Planperiode en ladder duurzame stedelijke ontwikkeling
De Afdeling constateert dat de provincie gebruik heeft gemaakt van artikel 7k, tweede lid, Besluit uitvoering Crisis- en herstelwet. Die bepaling maakt een looptijd van 20 jaar mogelijk voor het inpassingsplan Moerdijk (in afwijking van de wettelijke planperiode van 10). In dit artikel is niet bepaald hoe lang ervan gebruik kan worden gemaakt. Naar het oordeel van de Afdeling is artikel 7k, tweede lid, Besluit uitvoering Crisis-en herstelwet in strijd met artikel 2.4, derde lid, onder b, van de Crisis- en herstelwet en kan het artikel daarom niet gebruikt worden. In de Crisis- en herstelwet staat namelijk dat in het uitvoeringsbesluit moet worden bepaald van welke planologische en milieuregels mag worden afgeweken en voor welke periode. In het uitvoeringsbesluit staat echter niet hoe lang gebruik mag worden gemaakt van de mogelijkheid om af te wijken van de normale wettelijke regels. Ook voor de toetsing aan de ladder van duurzame stedelijke ontwikkeling moet naar het oordeel van de Afdeling worden uitgegaan van een planperiode van 10 jaar.

Locatiekeuze
De Afdeling wijst er op dat in het plan-MER vijf locaties zijn onderzocht aan de hand van vier geschiktheidseisen voor een regionaal logistiek park, waaronder de locaties Moerdijk-Oost en Moerdijk-West. Volgens het plan-MER geeft het LPM de beste invulling aan die geschiktheidseisen, zoals multimodaliteit, een goede ontsluiting en bereikbaarheid (een mogelijke verbinding met zowel de A16 als de A17) en milieu. Uit het plan-MER blijkt ook dat Moerdijk-West alleen met de A17 kan worden verbonden en Moerdijk-West en Moerdijk-Oost ongeveer gelijk scoren op het gebied van leefbaarheid.

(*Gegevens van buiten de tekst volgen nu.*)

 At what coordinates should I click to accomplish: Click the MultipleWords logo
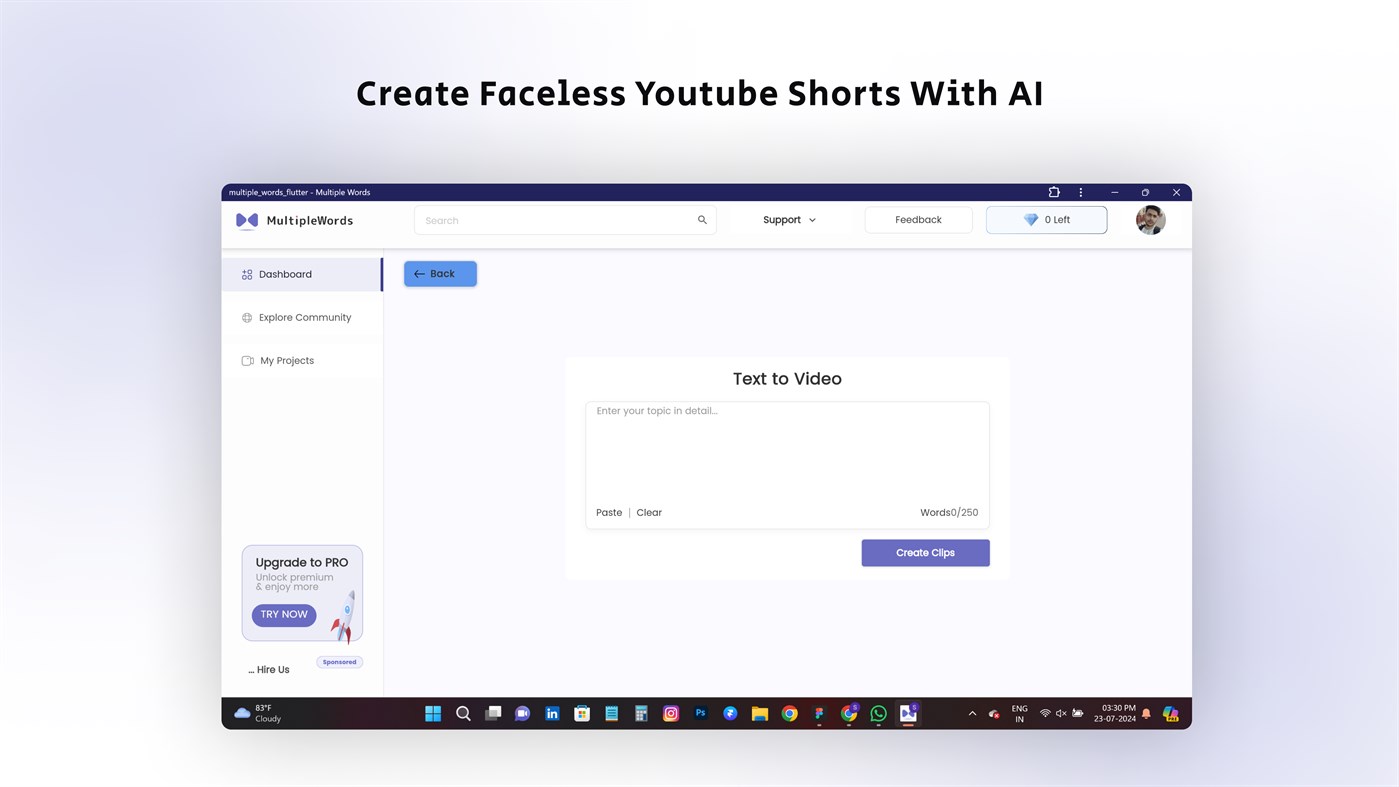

De Afdeling oordeelt dat het redelijk is dat provinciale staten de doorslag hebben gegeven aan de goede ontsluiting en bereikbaarheid, zelfs als zij van de door appellanten genoemde uitgangspunten waren uitgegaan.

Leefbaarheid
De Afdeling overweegt dat in het plan-MER staat dat voor twee woningen wordt verwacht dat de wettelijke grenswaarde van de Wet geluidhinder wordt overschreden. Voor die woningen is door het college een hogere waarde vastgesteld. Naar het oordeel van de Afdeling voldoet het plan aan de Wet geluidhinder en is er geen onaanvaardbare geluidhinder. In het MER wordt verder gewezen op een beperkte verkeerstoename op de hoofdwegen, waaronder de A16 en A17, als gevolg van het plan. Congestieproblemen kunnen volgens het MER alleen worden opgelost als het Rijk de hoofdwegen en de aanvoerroutes daarnaartoe aanpast. Ook blijkt uit het verkeersmodel dat de verkeersdrukte op het onderliggende wegennet toeneemt als gevolg van het plan en de autonome ontwikkeling. Volgens het MER kan het probleem in de kern van Moerdijk met monitoring worden bepaald en moeten mogelijk maatregelen genomen worden als knelpunten optreden. Naar het oordeel van de Afdeling is het redelijk om aan te nemen dat de verwachte verkeerscongestie op de A16 en A17 en in de kern van Moerdijk beperkt blijft en dat mogelijke maatregelen toereikend zullen zijn.

Uitspraak
De Afdeling vernietigt het besluit tot vaststelling van het inpassingsplan vanwege strijd met de Crisis- en herstelwet.

NB:

Natura 2000
De Afdeling gaat inhoudelijk niet in op de door appellanten aangevoerde beroepsgronden over Natura 2000-gebieden, omdat het besluit tot vaststelling van het plan al vanwege andere beroepsgronden vernietigd wordt. De Afdeling geeft wel in overweging om bij een nieuw besluit over het plan het advies van de Commissie m.e.r. mee te nemen. In het MER staat dat de noodzakelijke maatregelen om de effecten van extra stikstofdepositie teniet te doen overgenomen zijn uit het PAS. Naar het oordeel van de Commissie is onzeker of aantasting van de natuurlijke kenmerken als gevolg van het voornemen, zijn uit te sluiten, omdat het PAS op het moment van de vaststelling van het plan nog niet in werking was getreden, en omdat onduidelijk is of de maatregelen exclusief kunnen worden ingezet voor het LPM.